Verdeckte Ermittlung überführte Welpenhändler | Rat Hund Tat
Verdeckte Ermittlung überführte Welpenhändler

Originalfoto von Vier Pfoten - Vera Lukow

Verdeckte Ermittlung überführte Welpenhändler
10. März 2016

Mitarbeiter von »Vier Pfoten« gaben sich als Kaufinteressenten aus, wodurch sie eine Hausdurchsuchung erwirken konnten.
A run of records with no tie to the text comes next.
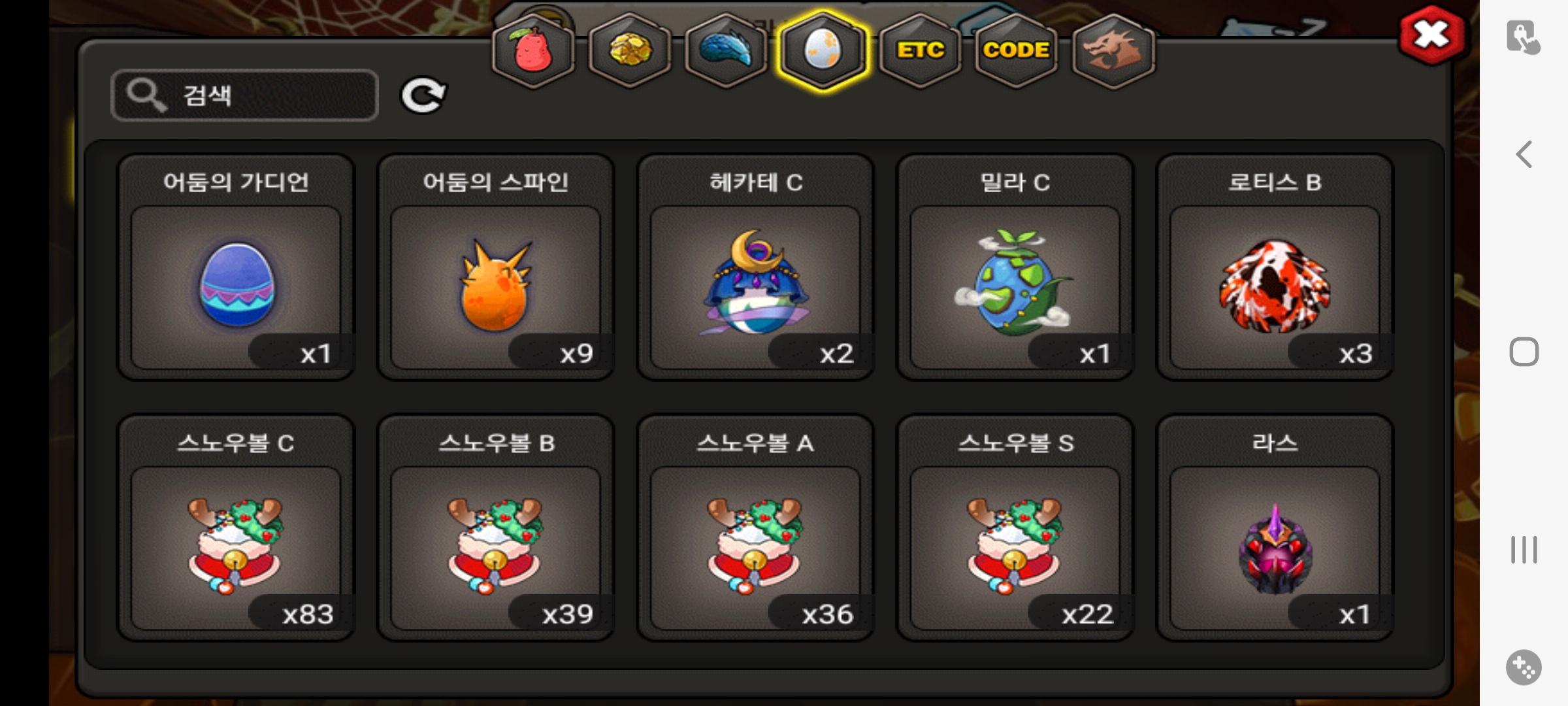Select the egg category tab
This screenshot has width=1568, height=706.
pos(823,50)
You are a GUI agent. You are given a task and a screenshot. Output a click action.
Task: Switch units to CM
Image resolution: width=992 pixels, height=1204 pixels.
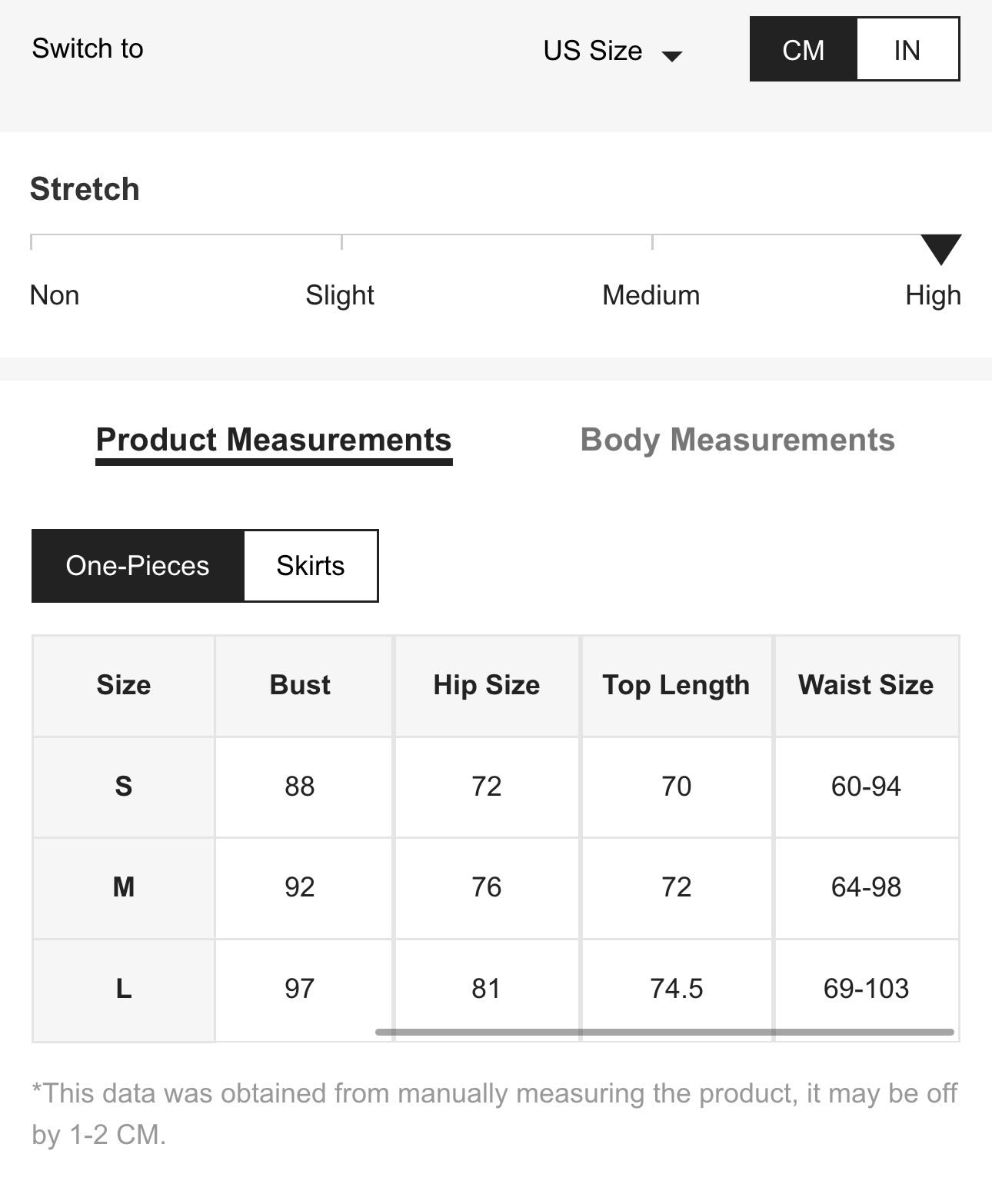pyautogui.click(x=803, y=50)
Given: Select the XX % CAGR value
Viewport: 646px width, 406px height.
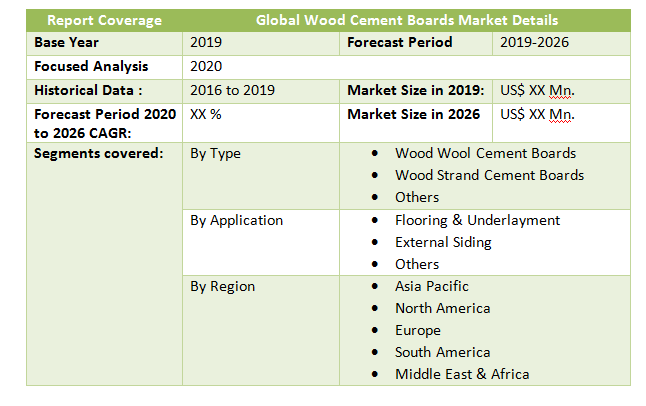Looking at the screenshot, I should [x=206, y=114].
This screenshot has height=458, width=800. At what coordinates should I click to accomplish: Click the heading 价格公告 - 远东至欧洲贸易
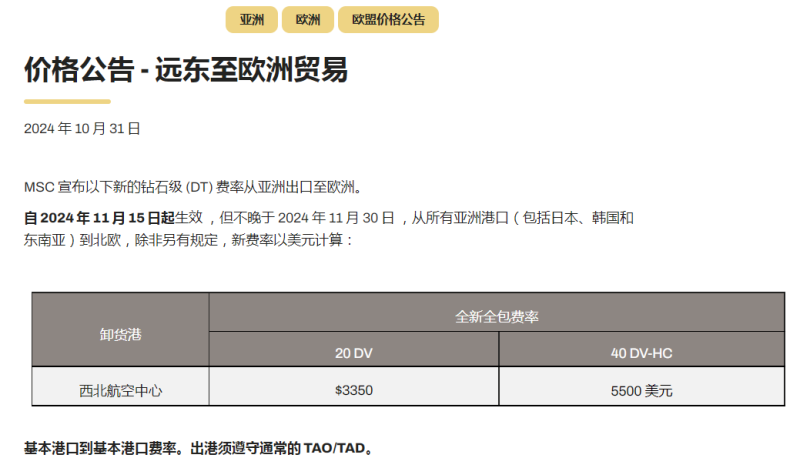coord(186,70)
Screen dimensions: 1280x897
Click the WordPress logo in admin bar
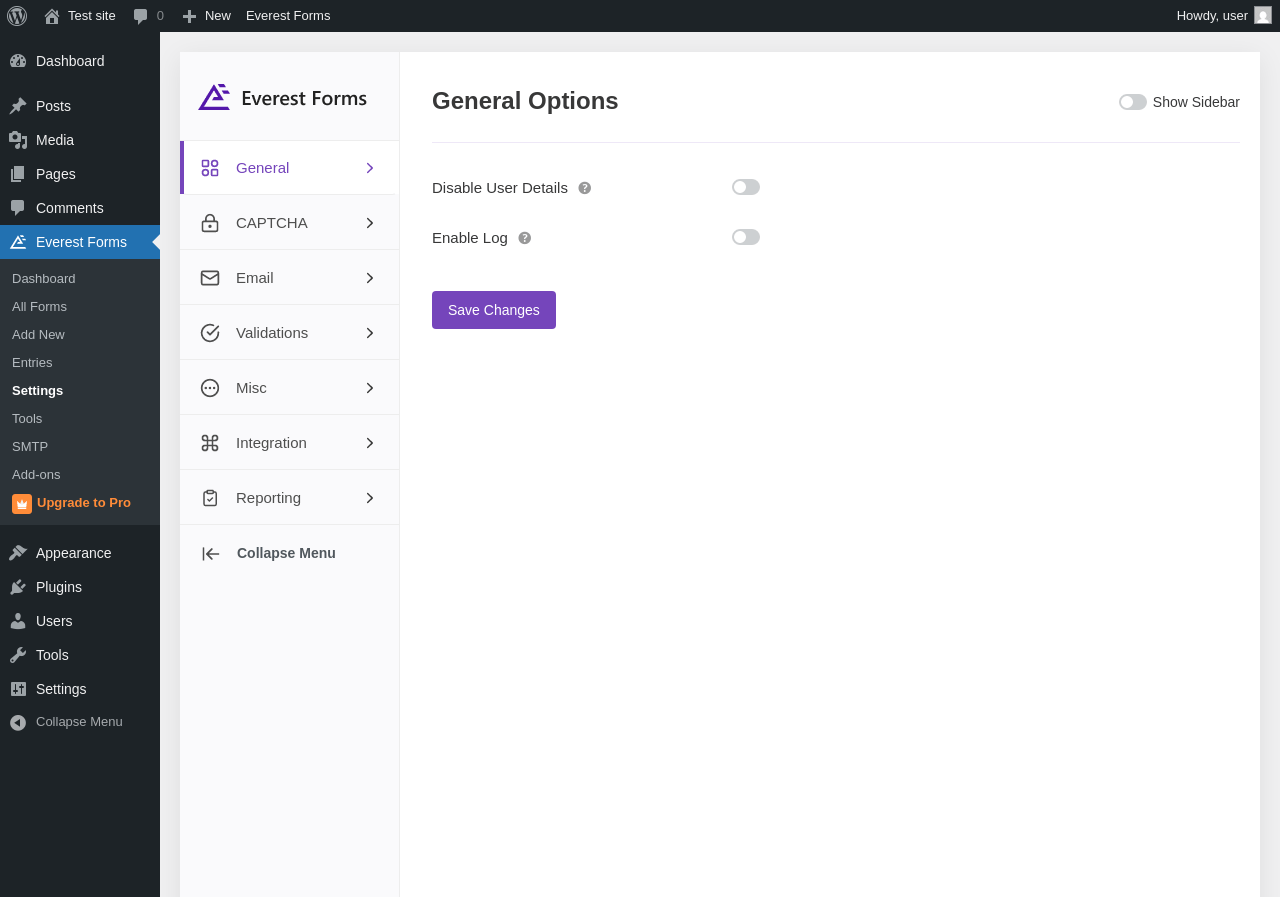click(x=17, y=16)
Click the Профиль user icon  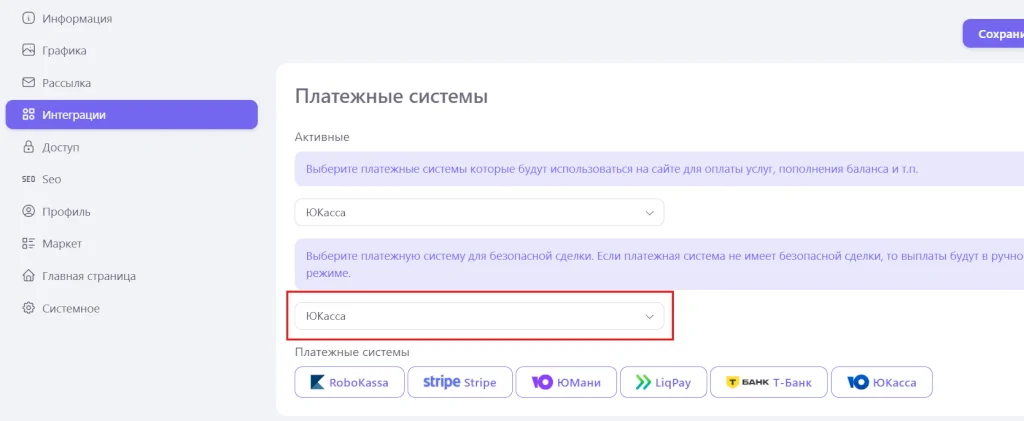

Das deutsche Paar lebt in Oberösterreich, in Rohrbach, wo sie ihren illegalen Hundehandel weiter betrieben. In Deutschland standen die beiden bereits 2015 vor Gericht, angeklagt wegen Tierquälerei und schwerem gewerbsmäßigen Betrugs. Die endgültige Verurteilung steht noch aus, denn das Paar hatte Berufung eingelegt. Ihre kriminellen Machenschaften führten sie in Österreich weiter, da die Frau wegen fünffacher Verurteilung in Deutschland keine Tiere mehr halten darf.

Die Tierschutzorganisation »Vier Pfoten« wurde auf das Paar aufmerksam. Mitarbeiter des Vereins gaben sich als potentielle Käufer aus und besuchten den Hof des Händlerpaars. »Über 30 Hunde liefen auf dem Gelände herum. Verschiedene Rassen, einige verletzt und in einem schlechten Zustand«, erzählt Irina Fronescu von »Vier Pfoten«. Im Haus stank es nach Urin und aus jedem Raum kam Gebelle.

»Vier Pfoten« leitete die Hinweise an das Landeskriminalamt Linz weiter, die eine unangekündigte Hausdurchsuchung durchführte. Alle Tiere, Hunde, Katzen und Schildkröten wurden beschlagnahmt und dem Linzer Tierheim übergeben. Laut Aussage des Tierheims ist es fraglich, welche und wie viele Tiere überhaupt überleben.

Das deutsche Paar wurde nun auch in Österreich wegen Tierquälerei und schweren gewerbsmäßigen Betrugs verurteilt. Das Urteil ist jedoch auch hier noch nicht rechtskräftig.